**WHAT YOU WILL DO**. Scan the records for the string "computer" and state how many lines contain it, using the number alone.

SOURCE DATA START

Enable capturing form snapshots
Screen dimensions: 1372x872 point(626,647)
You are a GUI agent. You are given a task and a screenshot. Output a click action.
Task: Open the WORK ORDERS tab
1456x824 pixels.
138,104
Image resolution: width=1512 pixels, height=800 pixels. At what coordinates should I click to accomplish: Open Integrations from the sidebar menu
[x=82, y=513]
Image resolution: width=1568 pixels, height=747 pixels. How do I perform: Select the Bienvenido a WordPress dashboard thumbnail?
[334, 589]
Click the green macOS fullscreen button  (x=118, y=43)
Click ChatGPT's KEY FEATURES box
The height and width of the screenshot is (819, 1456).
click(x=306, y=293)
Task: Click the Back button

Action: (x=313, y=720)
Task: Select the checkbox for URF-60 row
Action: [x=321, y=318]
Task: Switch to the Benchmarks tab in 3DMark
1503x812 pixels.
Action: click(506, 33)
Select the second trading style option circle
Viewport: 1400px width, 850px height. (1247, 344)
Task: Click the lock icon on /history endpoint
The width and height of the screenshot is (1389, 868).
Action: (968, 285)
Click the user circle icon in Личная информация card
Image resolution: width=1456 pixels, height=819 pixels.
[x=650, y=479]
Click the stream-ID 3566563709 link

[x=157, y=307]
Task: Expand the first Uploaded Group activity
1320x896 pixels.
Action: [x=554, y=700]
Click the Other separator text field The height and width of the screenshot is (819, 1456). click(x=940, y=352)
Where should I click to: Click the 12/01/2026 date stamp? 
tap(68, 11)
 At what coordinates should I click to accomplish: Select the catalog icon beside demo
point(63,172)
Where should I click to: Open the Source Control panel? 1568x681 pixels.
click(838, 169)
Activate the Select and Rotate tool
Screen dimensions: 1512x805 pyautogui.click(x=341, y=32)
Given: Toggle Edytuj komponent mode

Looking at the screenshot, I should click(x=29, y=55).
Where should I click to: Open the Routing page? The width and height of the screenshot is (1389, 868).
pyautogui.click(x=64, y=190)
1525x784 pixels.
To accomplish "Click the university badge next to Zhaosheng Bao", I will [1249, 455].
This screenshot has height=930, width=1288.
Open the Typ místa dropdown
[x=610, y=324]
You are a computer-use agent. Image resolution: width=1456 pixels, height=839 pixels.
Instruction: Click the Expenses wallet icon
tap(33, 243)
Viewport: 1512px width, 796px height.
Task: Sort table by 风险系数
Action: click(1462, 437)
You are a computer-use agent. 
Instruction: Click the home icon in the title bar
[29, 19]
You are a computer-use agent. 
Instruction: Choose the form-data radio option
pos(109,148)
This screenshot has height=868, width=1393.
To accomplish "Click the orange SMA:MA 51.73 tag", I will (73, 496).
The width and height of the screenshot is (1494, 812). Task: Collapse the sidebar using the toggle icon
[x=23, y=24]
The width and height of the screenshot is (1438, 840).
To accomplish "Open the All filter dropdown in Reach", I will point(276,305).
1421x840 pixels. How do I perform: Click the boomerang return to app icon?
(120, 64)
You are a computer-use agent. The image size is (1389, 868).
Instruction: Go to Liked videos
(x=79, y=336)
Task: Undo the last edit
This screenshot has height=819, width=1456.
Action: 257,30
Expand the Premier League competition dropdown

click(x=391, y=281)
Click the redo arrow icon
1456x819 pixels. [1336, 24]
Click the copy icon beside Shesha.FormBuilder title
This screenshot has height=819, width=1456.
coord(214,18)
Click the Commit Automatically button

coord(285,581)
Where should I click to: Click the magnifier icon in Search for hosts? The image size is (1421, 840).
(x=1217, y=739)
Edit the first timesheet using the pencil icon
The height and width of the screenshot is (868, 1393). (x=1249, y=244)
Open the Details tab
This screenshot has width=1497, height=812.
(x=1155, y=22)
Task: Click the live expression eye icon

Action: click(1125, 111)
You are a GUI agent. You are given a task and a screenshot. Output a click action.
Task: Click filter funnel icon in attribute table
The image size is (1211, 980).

SOURCE DATA END

**EXERCISE RESULT**. 4